つばぜり合いをする二人。シグナムはスコールの瞳に決意が浮かんだのを見た。
ズドォォォォォン!!
結局二人とも吹っ飛んだのだが、スコールは至って無事であった。シグナムを探すと、
「私ならここだ。」
と声がした。結構外傷が多い。勝負はスコールの勝ちのようだ。とりあえずシグナムにケアルラをかけて、こういった。
「お前のおかげで答えがわかった。礼をいう。」
スコールは戦う理由を得た。悲しい思いをしないように強くなる。それが答えだ。
だからこそ、戦う。もう、「守りたいものを失わないように」――――――
スコールはそのまま部屋へ帰った。そこにはリボルバーが立てかけてある。
これは、俺の強さに対するこだわりだった、と懐かしく思い出す。
反動が強くて扱いづらいガンブレード。それを使い続けることが強さのこだわりだったのだ。そして、
「お前も、な。」
そういって、首のアクセサリーに手をやる。グリーヴァ。こいつの名前であり、俺の強さの象徴。
スコールが最も強く思うもの。このアクセサリーを見て思い出した。俺はこのライオンのように強くなると決意したときのことを。
その全てが懐かしく思えた。
そのとき、モニタールームでは、またモンスターの襲撃が起こっていた。
トライエッジとコキュートス、ガルガンチュアのお出ましだ。本来なら、スコールに知らせるべきであろう。
だが、今回は新人の四人に行かせた。スコールには今日は休んでもらおう、というはやての心遣いの結果だ。
本当に大丈夫か、と思ったが考えがあったのでとりあえずその四人に行かせたのだ。
とにかく、その場にメモを残してはやてはある場所へ向かった。
「うおおおおおっ!!!」
スバルがトライエッジの突進と張り合っている。そこにティアナの援護射撃がトライエッジに当たる。
そのときだった。
「うわああああっ!?」
「スバル!」
スバルが感電した。トライエッジはカウンターでトラインスパークを放つ習性がある。
スバルはその場に膝を着く。だが、これでトライエッジがカウンターでトラインスパークを放つのはわかったらしい。
「ティア!!もう一度突っ込む。援護して!!」
そういい残し、トライエッジにもう一度突っ込む。ティアナも援護するために魔力をためる。
「ディバィィィィン………」
トライエッジが突進してきた。今だ。
「バスターーーーーーーっ!!」
スバルがディバインバスターを放つ。それにあわせてトライエッジの背後に魔力弾を当てる。
トライエッジの正面にひびが入る。
「うおおおおっ!!!」
トライエッジは前方と後方から力を受け、耐えられなくなったのかバキバキと割れていく。

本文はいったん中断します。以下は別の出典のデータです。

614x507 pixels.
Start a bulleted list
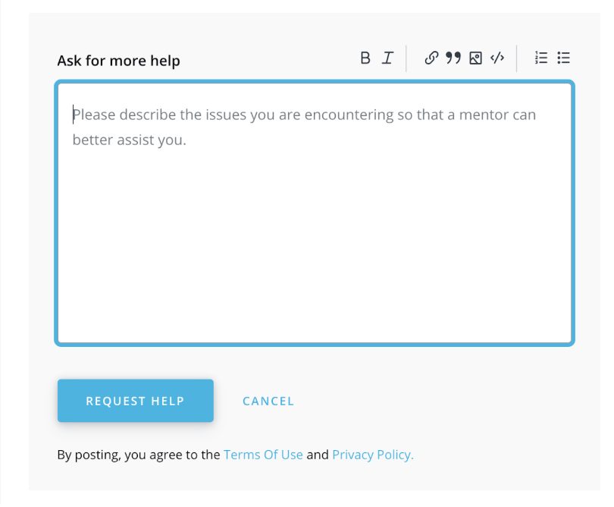[563, 58]
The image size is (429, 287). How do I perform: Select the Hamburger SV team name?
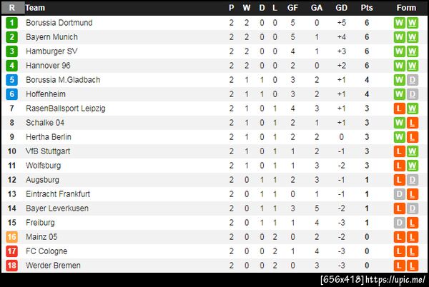click(x=51, y=51)
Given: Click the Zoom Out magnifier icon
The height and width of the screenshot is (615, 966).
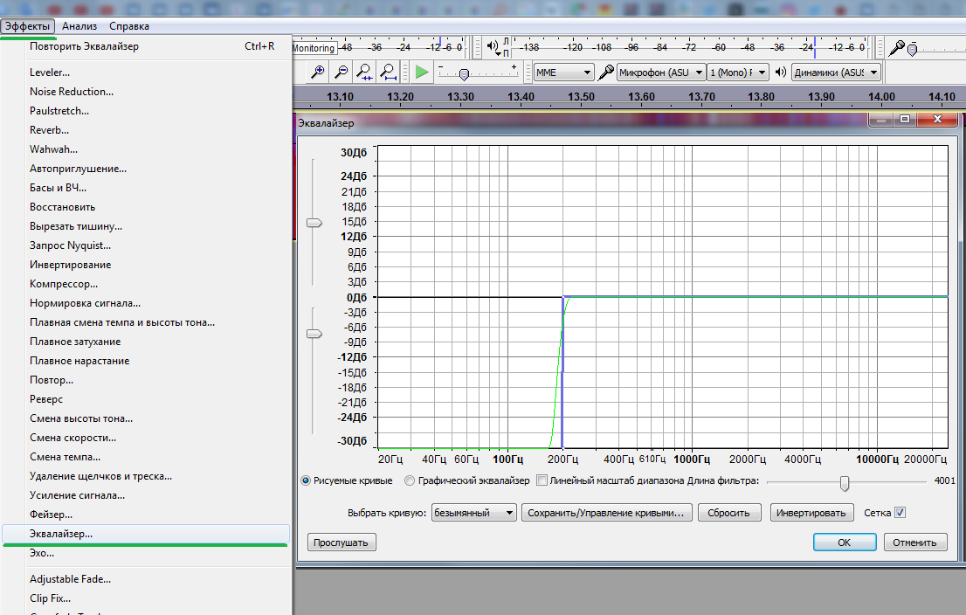Looking at the screenshot, I should (x=342, y=73).
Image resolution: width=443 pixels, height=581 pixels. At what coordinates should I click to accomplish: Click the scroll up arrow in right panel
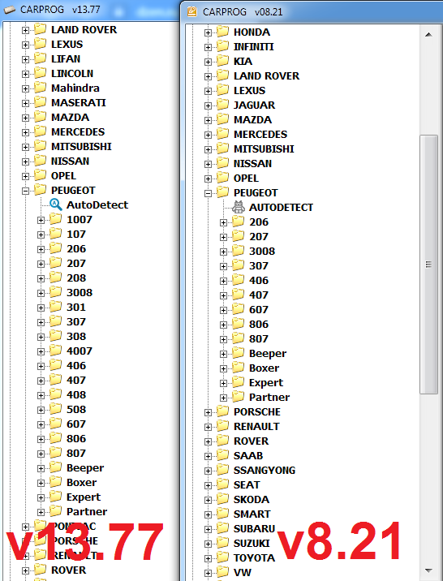[428, 34]
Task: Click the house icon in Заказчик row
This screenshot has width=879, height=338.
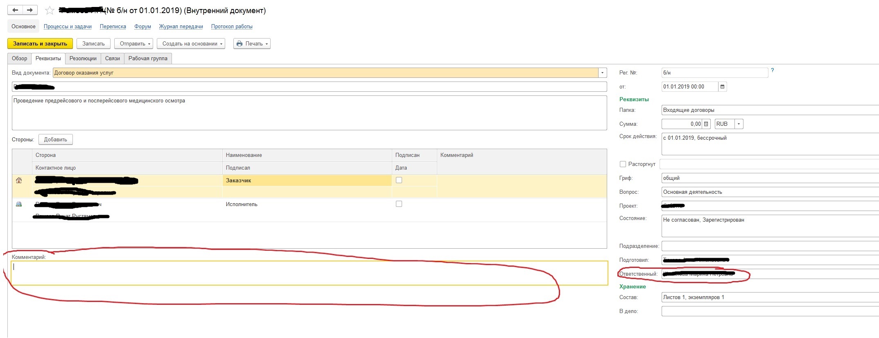Action: click(x=19, y=180)
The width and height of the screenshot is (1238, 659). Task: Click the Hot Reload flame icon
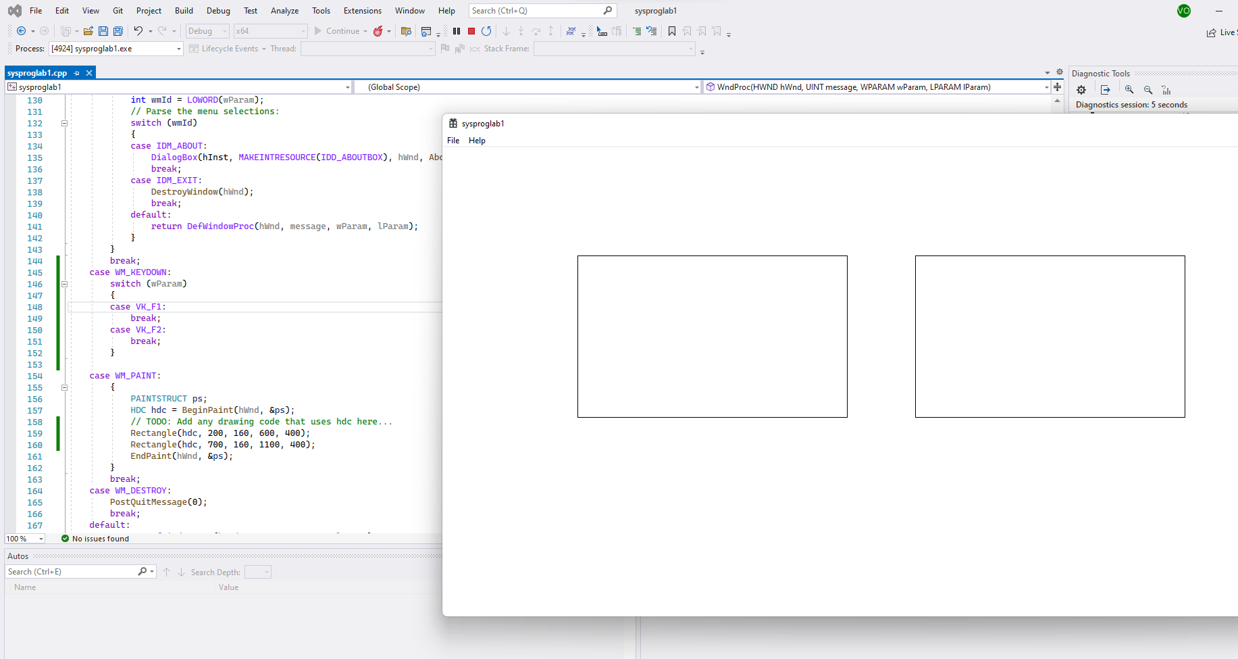tap(378, 31)
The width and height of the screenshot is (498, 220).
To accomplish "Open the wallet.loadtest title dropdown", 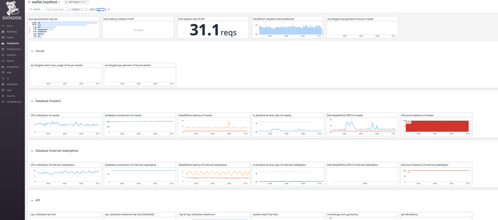I will click(x=59, y=2).
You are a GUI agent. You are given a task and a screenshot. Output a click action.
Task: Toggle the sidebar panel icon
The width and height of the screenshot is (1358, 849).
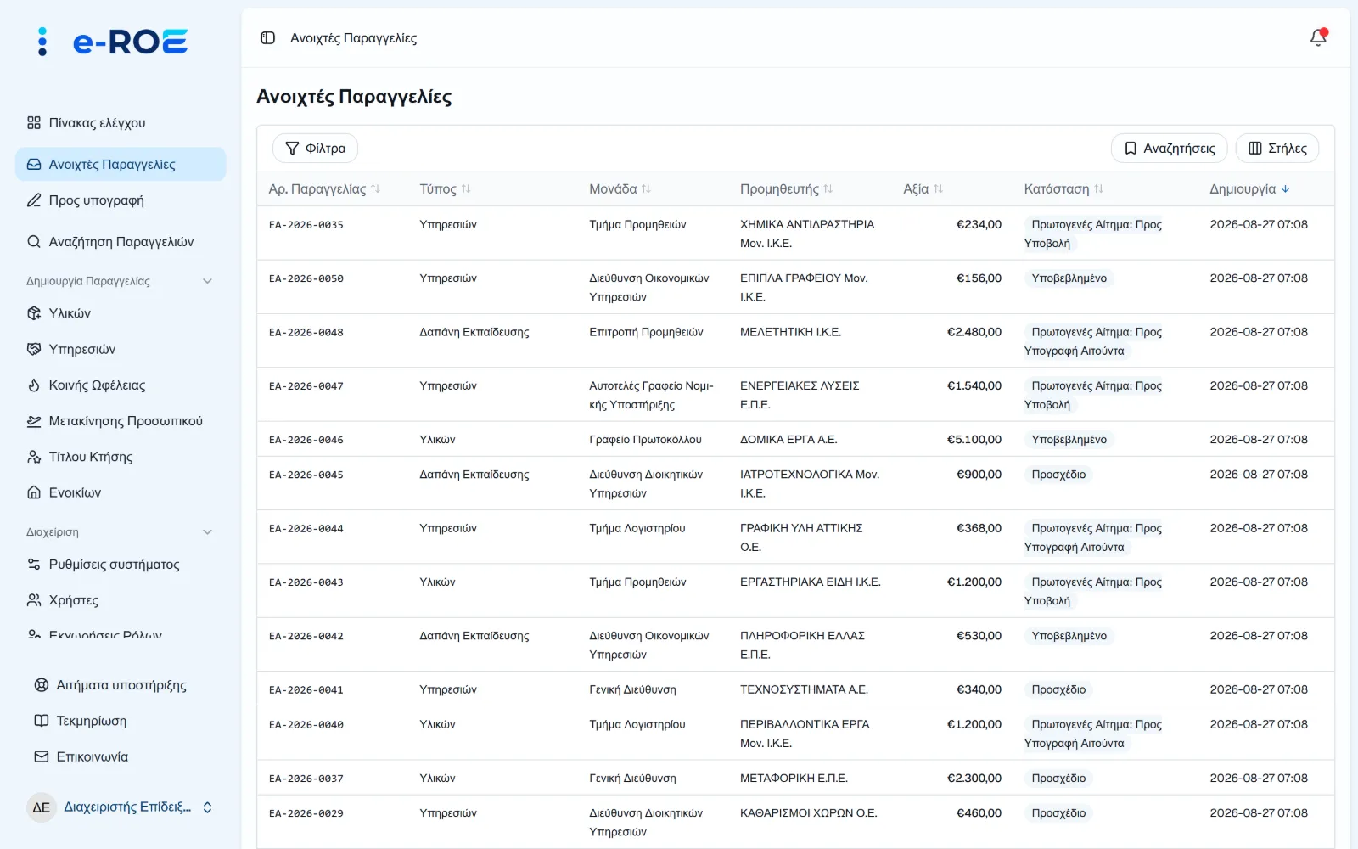click(x=268, y=38)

そして、粉々になった。スバルとティアナの勝利である。
「くっ、コイツ、硬い…」
一方、エリオとキャロはガルガンチュアと戦っていた。キャロのサポートを使ってフルドライブで突進してこのざまである。
ガルガンチュアはエリオをはじき飛ばす。
「ぐわあっ!!」
「エリオ君!」
キャロがエリオのもとに駆け寄る。
「許さない。大切な仲間を、友達を傷つける相手は!絶対に許さない!!!」
キャロが叫び、ヴォルテールを召喚する。ヴォルテールはガルガンチュアを踏み潰そうと、足を上げたが、ガルガンチュアのイービルアイを喰らい、
動けなくなる。そして、ヴォルテールを殴り飛ばした。そのとき、エリオがまた突進攻撃を仕掛けた。それを右手で受け止める。
「言っただろ!!仲間を傷つけるやつは許さないって!!!」
エリオはぶつかった状態でさらに加速する。すると、ガルガンチュアの右手が砕けた。ついで、体や左手も砕ける。

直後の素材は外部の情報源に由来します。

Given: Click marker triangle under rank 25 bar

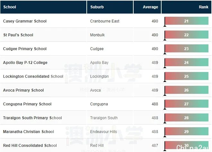Looking at the screenshot, I should (165, 81).
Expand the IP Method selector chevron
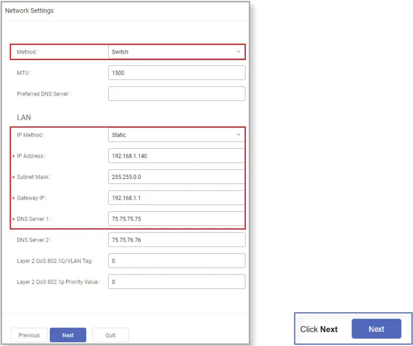413x346 pixels. 239,135
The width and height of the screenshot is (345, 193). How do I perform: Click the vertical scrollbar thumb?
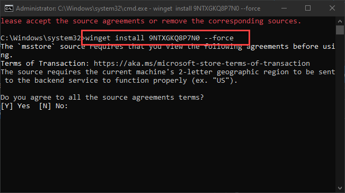[340, 30]
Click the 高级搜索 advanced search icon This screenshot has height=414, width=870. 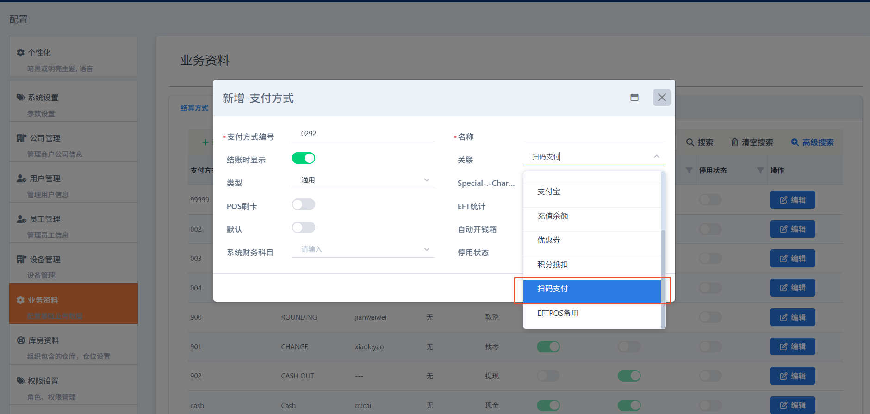795,142
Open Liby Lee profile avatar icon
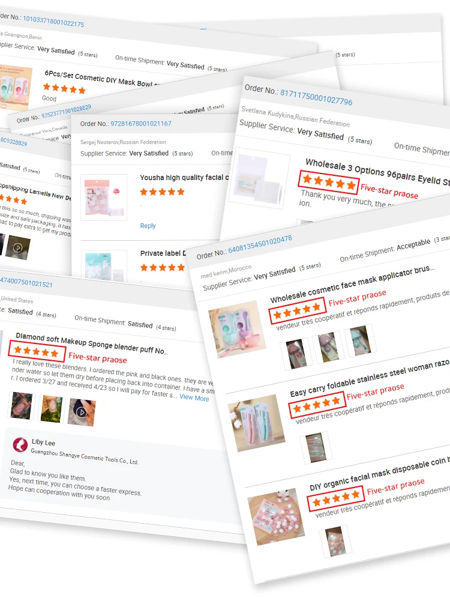Screen dimensions: 450x598 [20, 445]
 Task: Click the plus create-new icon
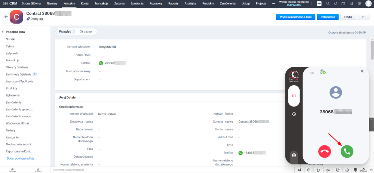pyautogui.click(x=319, y=3)
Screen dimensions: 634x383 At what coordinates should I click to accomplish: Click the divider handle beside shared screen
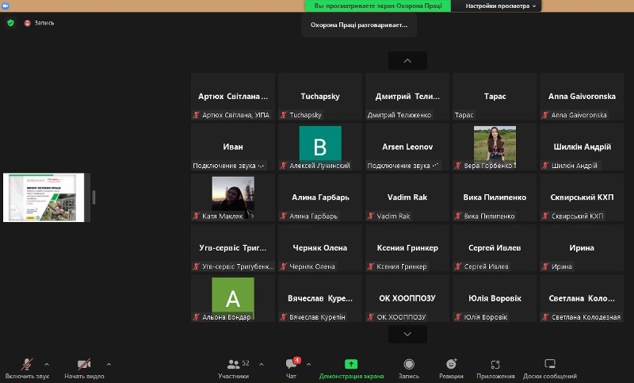click(94, 197)
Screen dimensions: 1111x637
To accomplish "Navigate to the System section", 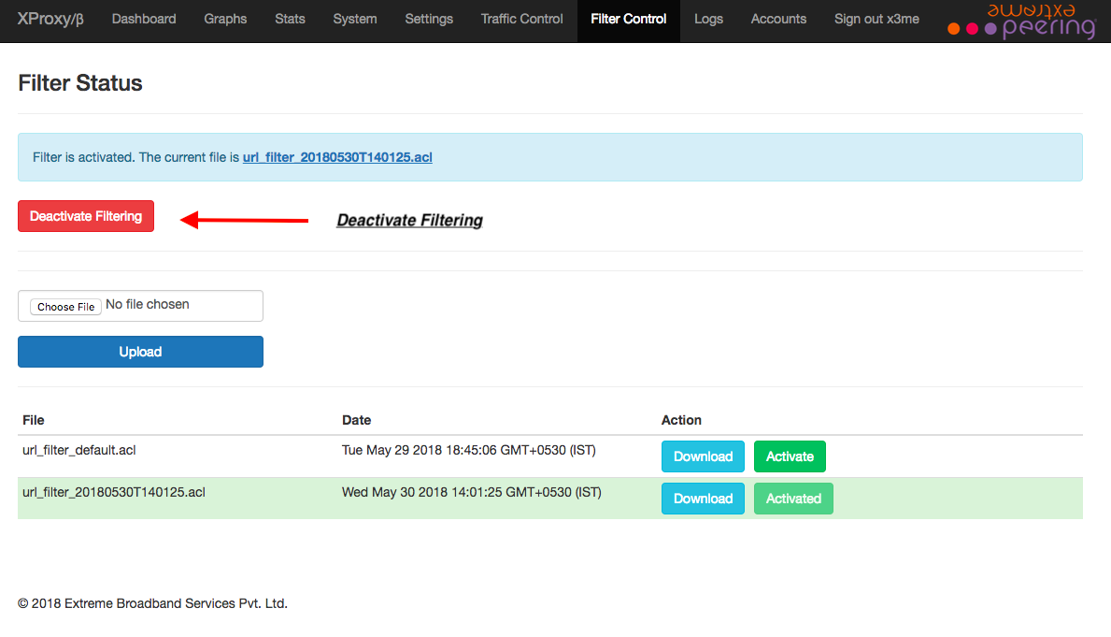I will pyautogui.click(x=355, y=19).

恐らく、ヴォルテールを殴り飛ばしたときに体にひびが入っていたのだろう。
そのまま、ガルガンチュアは崩壊した。
四人は忘れていた。ここに来たのは、二体だけではないことを。
コキュートスが四人の背後から忍び寄り、爪で刺し殺そうと思ったとき、何かが、コキュートスに当たった。
「ナンダ!!」
「悪いが、うちの子たちに手出しせえへんでくれるか?」
この一言で四人が一斉に振り返った。コキュートスの存在を忘れていたことに気づき、はやてがここにいることに驚いた。
「ナメルナ!!」
片言でそういったとき、コキュートスははやてに爪を突き出していた。その速さに驚いたが、難なくガードされる。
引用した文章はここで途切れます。